O que hoje está em curso é a fas­ci­zação do Es­tado da Ucrânia. Os par­tidos fas­cistas, ul­tra­na­ci­o­na­listas e de ex­trema-di­reita con­trolam mi­lí­cias pri­vadas que es­pa­lham o terror, a re­pressão e a vi­o­lência – in­clu­sive através de as­sas­si­natos – entre todos aqueles que de­sa­fiam as au­to­ri­dades de Kiev, e con­trolam po­si­ções-chave nos ser­viços po­li­ciais e nos ser­viços se­cretos. O Par­tido Co­mu­nista da Ucrânia está sob a ameaça de ser ile­ga­li­zado, num pro­cesso ju­di­cial que se ini­ciou em plena cam­panha elei­toral para as elei­ções de Ou­tubro pas­sado, as quais a OSCE con­si­derou terem de­cor­rido de forma po­si­tiva. Há poucas se­manas en­trou um pro­jecto de lei no Par­la­mento Ucra­niano que pre­tende cri­mi­na­lizar e ile­ga­lizar a ide­o­logia e sím­bolos co­mu­nistas. A po­pu­lação do Don­bass e os pa­tri­otas ucra­ni­anos que re­sistem à fas­ci­zação da Ucrânia – vul­gar­mente co­nhe­cidos nos media do­mi­nantes por «ter­ro­ristas pró-russos», no­men­cla­tura que os EUA e a UE acom­pa­nham – estão a ser alvo de uma guerra ge­no­cida.
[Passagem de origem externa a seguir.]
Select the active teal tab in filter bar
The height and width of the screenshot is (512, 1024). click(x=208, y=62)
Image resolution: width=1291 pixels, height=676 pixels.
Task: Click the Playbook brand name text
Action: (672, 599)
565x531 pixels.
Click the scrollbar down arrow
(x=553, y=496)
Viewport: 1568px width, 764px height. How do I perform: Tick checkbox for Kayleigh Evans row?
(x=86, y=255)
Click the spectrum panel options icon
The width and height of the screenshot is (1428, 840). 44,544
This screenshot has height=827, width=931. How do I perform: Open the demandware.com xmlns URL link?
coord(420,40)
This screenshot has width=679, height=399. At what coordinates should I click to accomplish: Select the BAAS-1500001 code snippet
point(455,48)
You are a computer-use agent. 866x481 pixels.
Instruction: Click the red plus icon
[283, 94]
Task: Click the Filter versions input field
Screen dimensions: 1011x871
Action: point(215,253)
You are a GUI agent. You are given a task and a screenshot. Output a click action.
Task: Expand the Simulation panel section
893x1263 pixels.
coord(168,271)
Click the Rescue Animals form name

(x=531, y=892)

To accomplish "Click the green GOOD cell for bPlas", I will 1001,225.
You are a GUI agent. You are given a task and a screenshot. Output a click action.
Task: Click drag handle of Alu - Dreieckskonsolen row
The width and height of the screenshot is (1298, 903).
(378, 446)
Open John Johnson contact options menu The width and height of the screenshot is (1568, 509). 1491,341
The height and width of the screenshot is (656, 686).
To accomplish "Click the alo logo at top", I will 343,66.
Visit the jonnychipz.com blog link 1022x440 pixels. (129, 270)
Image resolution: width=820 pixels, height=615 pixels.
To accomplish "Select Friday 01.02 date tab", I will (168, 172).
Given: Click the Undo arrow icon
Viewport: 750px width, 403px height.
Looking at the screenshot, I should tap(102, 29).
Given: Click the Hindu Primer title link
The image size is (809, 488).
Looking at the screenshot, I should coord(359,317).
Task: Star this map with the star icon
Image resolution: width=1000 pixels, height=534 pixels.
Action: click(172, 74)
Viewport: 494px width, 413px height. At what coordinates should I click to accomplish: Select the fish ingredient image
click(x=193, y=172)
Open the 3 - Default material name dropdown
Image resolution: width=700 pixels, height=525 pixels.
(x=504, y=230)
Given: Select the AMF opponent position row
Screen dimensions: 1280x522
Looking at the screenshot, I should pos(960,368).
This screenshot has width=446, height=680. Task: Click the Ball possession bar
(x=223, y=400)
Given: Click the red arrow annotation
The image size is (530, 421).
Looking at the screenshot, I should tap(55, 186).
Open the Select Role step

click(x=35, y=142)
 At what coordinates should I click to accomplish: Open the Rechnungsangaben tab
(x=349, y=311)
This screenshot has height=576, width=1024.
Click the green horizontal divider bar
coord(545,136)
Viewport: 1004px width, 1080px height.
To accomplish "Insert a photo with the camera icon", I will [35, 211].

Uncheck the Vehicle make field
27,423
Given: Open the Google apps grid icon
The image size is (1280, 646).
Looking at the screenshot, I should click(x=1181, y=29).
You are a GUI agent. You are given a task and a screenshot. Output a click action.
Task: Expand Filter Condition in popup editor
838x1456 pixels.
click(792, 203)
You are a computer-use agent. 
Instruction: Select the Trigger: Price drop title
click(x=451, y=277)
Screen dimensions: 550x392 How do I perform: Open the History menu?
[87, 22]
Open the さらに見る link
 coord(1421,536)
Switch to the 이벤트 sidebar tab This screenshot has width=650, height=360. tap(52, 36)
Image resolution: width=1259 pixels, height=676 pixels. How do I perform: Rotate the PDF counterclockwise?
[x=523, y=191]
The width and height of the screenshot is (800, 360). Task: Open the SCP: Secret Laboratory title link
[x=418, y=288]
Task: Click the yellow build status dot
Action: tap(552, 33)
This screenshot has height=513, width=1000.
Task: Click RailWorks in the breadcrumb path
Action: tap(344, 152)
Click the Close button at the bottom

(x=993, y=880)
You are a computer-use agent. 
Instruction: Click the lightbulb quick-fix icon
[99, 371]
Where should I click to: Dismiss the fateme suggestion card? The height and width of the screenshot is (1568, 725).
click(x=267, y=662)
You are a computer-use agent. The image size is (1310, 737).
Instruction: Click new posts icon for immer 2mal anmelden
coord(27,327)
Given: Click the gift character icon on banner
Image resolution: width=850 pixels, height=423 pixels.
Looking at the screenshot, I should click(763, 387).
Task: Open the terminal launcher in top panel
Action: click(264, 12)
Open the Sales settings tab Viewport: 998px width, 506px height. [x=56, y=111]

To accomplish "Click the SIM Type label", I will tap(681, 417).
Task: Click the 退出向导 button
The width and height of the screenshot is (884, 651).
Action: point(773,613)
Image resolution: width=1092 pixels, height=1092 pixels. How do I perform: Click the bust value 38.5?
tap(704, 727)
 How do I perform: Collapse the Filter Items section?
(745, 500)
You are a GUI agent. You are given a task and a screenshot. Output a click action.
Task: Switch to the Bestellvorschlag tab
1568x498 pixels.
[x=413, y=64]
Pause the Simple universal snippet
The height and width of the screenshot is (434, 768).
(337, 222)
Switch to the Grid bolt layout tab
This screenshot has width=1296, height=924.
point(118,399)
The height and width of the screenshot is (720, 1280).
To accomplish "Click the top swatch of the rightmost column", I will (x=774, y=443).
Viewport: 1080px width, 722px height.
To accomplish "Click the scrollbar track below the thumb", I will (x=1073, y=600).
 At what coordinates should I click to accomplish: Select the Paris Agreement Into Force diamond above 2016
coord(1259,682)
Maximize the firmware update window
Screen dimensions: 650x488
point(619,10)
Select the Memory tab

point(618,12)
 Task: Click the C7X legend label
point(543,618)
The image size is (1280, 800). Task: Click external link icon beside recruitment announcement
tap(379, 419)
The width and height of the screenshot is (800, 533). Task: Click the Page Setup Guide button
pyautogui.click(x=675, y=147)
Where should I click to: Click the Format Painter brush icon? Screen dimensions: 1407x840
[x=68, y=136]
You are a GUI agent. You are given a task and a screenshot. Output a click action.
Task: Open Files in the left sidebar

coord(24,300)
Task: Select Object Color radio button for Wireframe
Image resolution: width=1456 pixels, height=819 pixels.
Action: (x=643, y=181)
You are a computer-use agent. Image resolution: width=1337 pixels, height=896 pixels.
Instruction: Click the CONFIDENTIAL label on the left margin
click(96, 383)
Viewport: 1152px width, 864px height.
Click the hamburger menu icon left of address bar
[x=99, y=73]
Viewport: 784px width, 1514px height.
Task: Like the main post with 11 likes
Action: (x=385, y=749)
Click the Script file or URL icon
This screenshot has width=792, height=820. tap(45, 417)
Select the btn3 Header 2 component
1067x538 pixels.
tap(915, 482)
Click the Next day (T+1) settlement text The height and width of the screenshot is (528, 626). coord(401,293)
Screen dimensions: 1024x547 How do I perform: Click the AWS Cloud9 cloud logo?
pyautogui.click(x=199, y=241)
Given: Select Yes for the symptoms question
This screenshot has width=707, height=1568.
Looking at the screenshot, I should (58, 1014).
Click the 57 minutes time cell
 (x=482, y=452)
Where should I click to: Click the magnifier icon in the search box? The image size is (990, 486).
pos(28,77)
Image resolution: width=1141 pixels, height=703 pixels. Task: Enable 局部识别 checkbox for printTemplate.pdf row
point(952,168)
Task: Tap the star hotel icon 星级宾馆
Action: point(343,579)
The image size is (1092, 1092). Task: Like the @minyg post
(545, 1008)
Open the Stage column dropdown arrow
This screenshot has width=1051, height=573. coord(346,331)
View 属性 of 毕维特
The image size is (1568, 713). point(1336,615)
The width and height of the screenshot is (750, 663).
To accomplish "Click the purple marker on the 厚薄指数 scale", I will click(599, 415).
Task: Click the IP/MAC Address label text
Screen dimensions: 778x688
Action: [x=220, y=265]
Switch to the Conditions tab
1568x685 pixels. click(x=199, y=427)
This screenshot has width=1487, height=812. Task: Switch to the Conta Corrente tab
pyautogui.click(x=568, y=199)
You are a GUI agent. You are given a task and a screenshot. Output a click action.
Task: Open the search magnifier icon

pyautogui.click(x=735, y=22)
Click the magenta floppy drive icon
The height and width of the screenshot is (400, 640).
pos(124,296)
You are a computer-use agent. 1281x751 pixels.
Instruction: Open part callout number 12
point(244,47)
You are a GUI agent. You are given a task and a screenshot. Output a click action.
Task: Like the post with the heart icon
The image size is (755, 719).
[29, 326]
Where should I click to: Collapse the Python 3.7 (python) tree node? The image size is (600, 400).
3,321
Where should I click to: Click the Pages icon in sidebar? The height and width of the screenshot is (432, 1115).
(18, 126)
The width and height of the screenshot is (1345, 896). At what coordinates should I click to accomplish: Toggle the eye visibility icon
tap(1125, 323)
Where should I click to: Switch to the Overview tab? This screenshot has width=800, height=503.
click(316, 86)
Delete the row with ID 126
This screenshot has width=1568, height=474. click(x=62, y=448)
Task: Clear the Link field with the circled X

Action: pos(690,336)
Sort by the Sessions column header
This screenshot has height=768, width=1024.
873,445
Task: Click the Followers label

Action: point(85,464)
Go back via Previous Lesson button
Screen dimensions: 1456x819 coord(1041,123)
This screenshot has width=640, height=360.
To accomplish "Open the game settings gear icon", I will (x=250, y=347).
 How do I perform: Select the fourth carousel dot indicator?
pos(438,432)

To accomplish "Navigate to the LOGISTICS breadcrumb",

O que está em causa com a si­tu­ação ucra­niana é a con­so­li­dação do pro­jecto de cerco à Rússia que a NATO tem vindo a co­locar em prá­tica e so­bre­tudo, nos úl­timos tempos, com a cres­cente des­lo­cação de meios e efec­tivos mi­li­tares da NATO para a Eu­ropa de Leste. O do­mínio po­lí­tico, eco­nó­mico e mi­litar da Ucrânia visa a uti­li­zação deste país na es­tra­tégia de tensão e con­fronto aberto com a Rússia, a qual com­porta enormes po­ten­ciais pe­rigos de se­gu­rança a nível mun­dial.

Por úl­timo, é evi­dente que apenas uma so­lução po­lí­tica po­derá co­locar fim à crise ucra­niana. Mas para ga­rantir a paz, a so­be­rania, a de­mo­cracia e o pro­gresso so­cial na Ucrânia é ne­ces­sário que o diá­logo se re­a­lize di­rec­ta­mente entre as duas partes em con­flito, re­co­nhe­cendo o es­ta­tuto de parte be­li­ge­rante e o di­reito de re­sis­tência às forças do Don­bass que lutam contra a fas­ci­zação do país através de um golpe de Es­tado. É ne­ces­sário que esse pro­cesso de diá­logo se centre nas rei­vin­di­ca­ções eco­nó­micas e so­ciais das po­pu­la­ções. Sem estas con­di­ções, não ha­verá paz mas apenas im­po­sição.